L’industrie horticole est un secteur à l’immense potentiel. Ce secteur a connu une croissance rapide au cours des cinq dernières années, augmentant la production de 30 %. « Le Sénégal a accès aux marchés d’exportation, dispose de terres appropriées, de beaucoup de soleil et certainement de la capacité technique de cultiver des tomates, des courgettes, des melons et des haricots verts », explique Malick Ndiaye. Contrairement aux céréales et à beaucoup de produits agricoles, il s’agit de produits à forte valeur ajoutée. Entre-temps, le gouvernement a investi dans les capacités de transformation des produits agricoles, un élément clé du Plan Sénégal émergent. Le manque de capacité de transformation des produits agricoles bruts en aliments consommables a nui à la nation sénégalaise pendant des décennies.

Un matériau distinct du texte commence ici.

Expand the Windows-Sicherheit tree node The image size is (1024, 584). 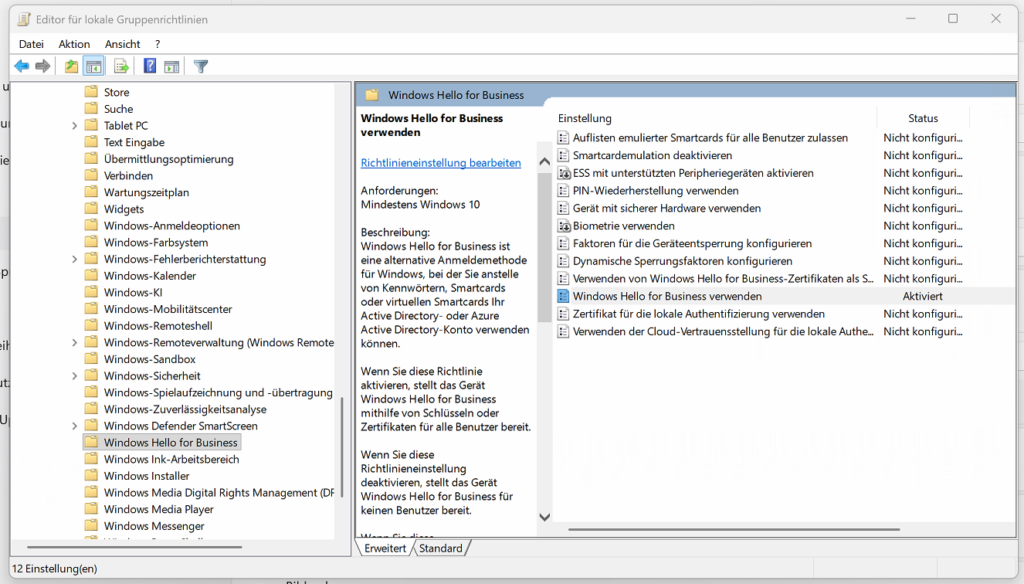[75, 376]
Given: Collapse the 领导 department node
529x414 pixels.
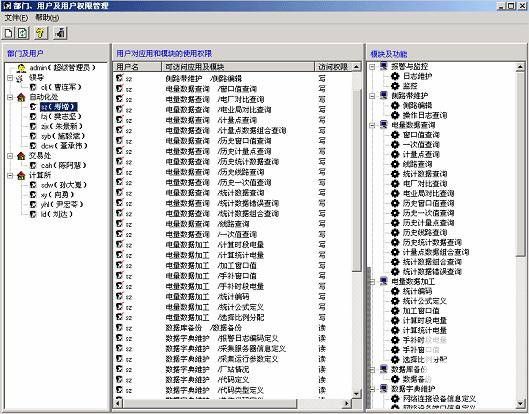Looking at the screenshot, I should (x=10, y=78).
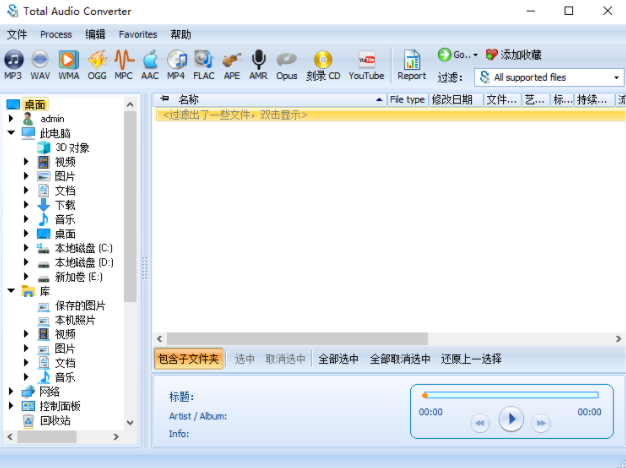
Task: Click 全部取消选中 to deselect all
Action: [x=400, y=359]
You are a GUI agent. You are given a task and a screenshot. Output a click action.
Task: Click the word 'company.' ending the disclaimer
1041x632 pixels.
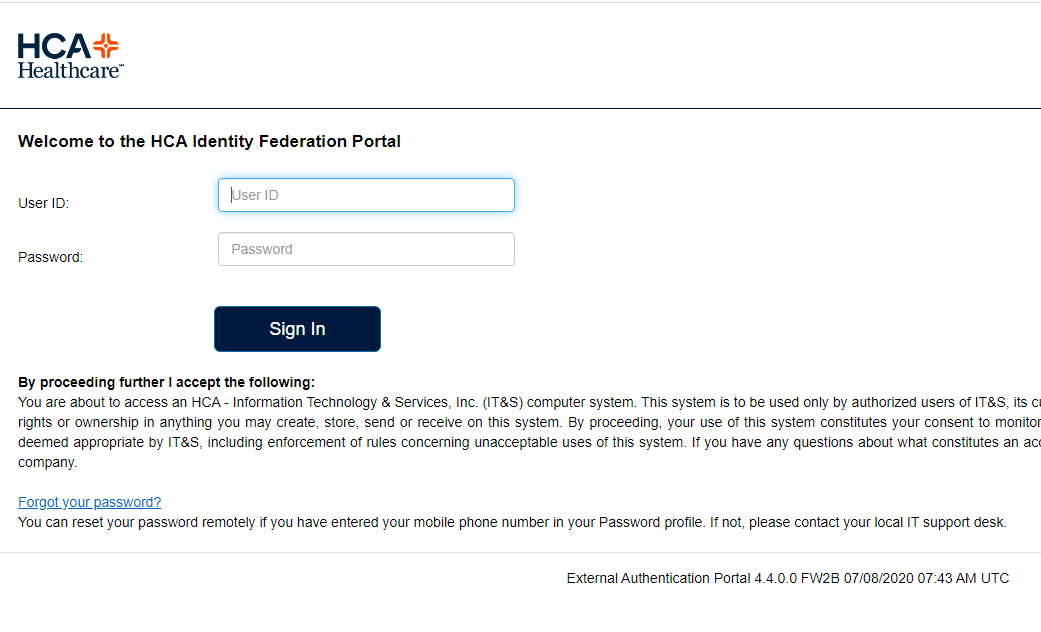click(x=48, y=463)
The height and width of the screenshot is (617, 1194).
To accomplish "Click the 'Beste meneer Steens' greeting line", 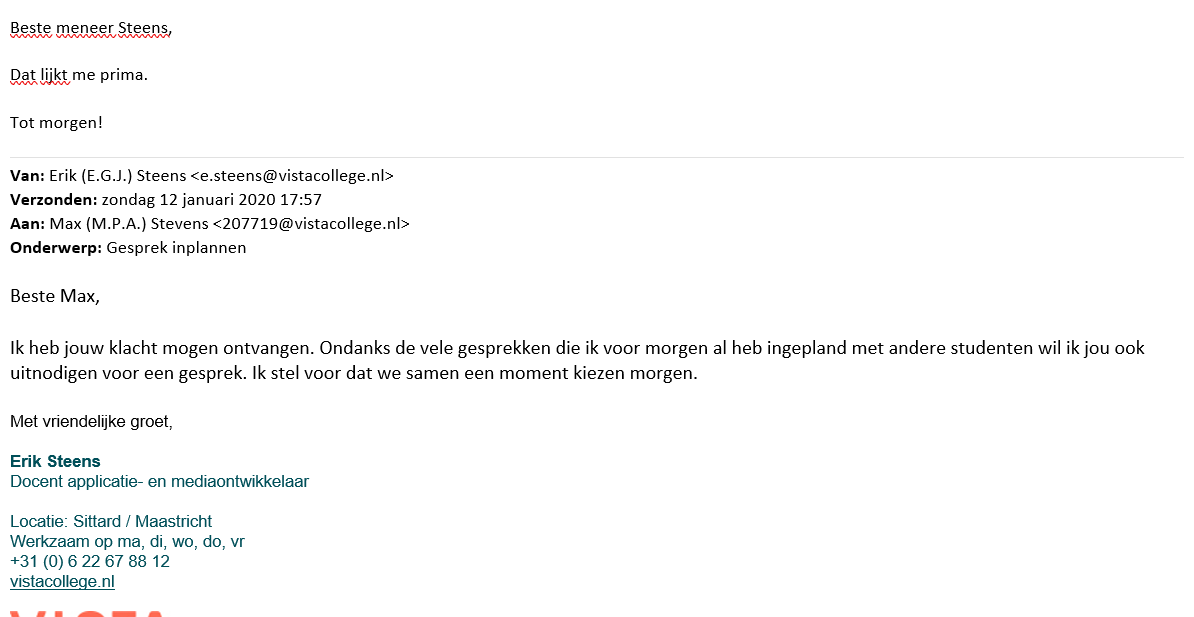I will (90, 27).
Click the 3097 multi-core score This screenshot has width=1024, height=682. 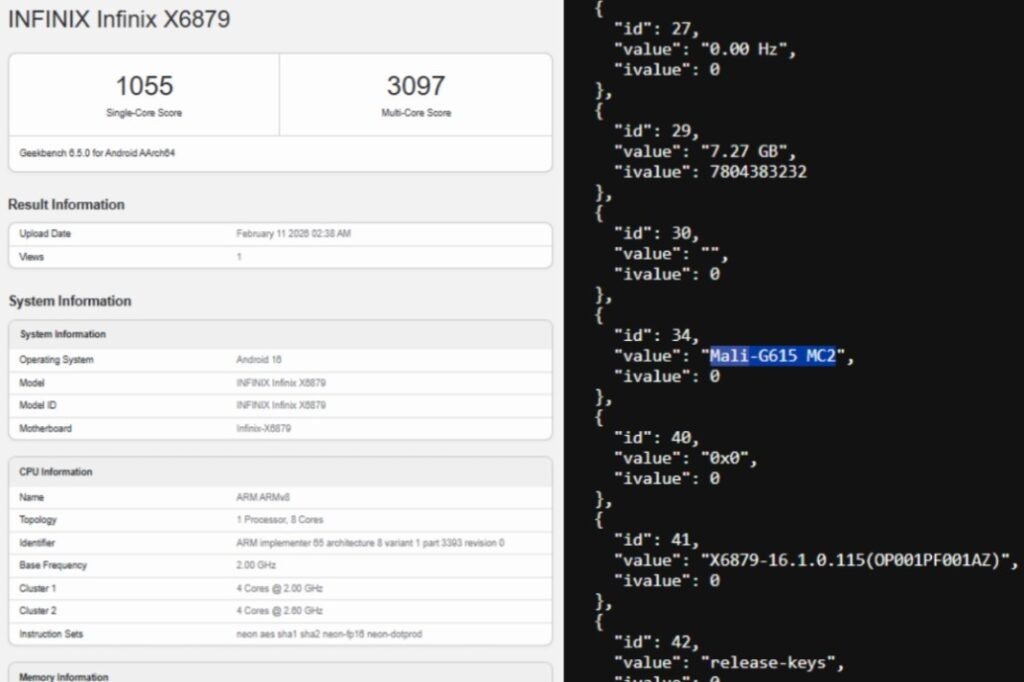point(415,86)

La facture des importations et les prix des denrées alimentaires continuent de grimper en flèche parce que le Sénégal a tendance à exporter des matières premières agricoles et à importer les produits finis transformés, en négligeant la partie intermédiaire lucrative. Par exemple, sur les 82 000 tonnes de noix de cajou exportées en 2021, seules 5 % ont été transformées au Sénégal.

 

Renforcer la production

Pour colmater cette fuite d’emplois, de devises et de capitaux hors du pays, l’État a financé cinq pôles agro-industriels régionaux, appelés « Agropoles ». Ceux-ci serviront d’incubateurs pour l’industrie de transformation, en fournissant des infrastructures, une formation et une logistique pour le secteur. « Lorsque nous exportons des matières premières, nous exportons notre main-d’œuvre », commente Moustapha Lo, directeur du projet Agropole, estimant que la faiblesse des chaînes de valeur agricoles fait perdre au Sénégal des milliards de dollars chaque année.

« L’objectif principal des Agropoles est de transformer notre production agricole ici et de créer de la valeur dans nos chaînes d’approvisionnement, de créer des emplois et de réduire notre balance des paiements », explique Moustapha Lo. Mais tout revient à la production : « Pour réussir, nous devons d’abord renforcer notre production agricole. »

 

En ce qui concerne les investissements étrangers, il existe actuellement peu d’incitations à la transformation au Sénégal. L’entrepreneuse suédoise Linnea Falkinger en a fait l’expérience en tant que fondatrice d’une start-up qui transforme les déchets de pommes de cajou en viande alternative, Cashewmeetly. « Les gens adorent le produit, mais pour l’instant, le plus grand obstacle est l’augmentation de la production », explique-t-elle.

Agriculture : l’alternative des pommes de cajou

« Tous les jours, les gens me demandent : « pourquoi ne pas acheter les pommes de cajou et faire la transformation quelque part en Europe où vous avez le contrôle ? » Ce sera tellement plus facile et plus rapide », reconnaît Linnea Falkinger. Il construit une usine de transformation à Zuiginchor, dans la région méridionale de la Casamance, mais les travaux de construction ont pris du retard et ont connu d’autres difficultés.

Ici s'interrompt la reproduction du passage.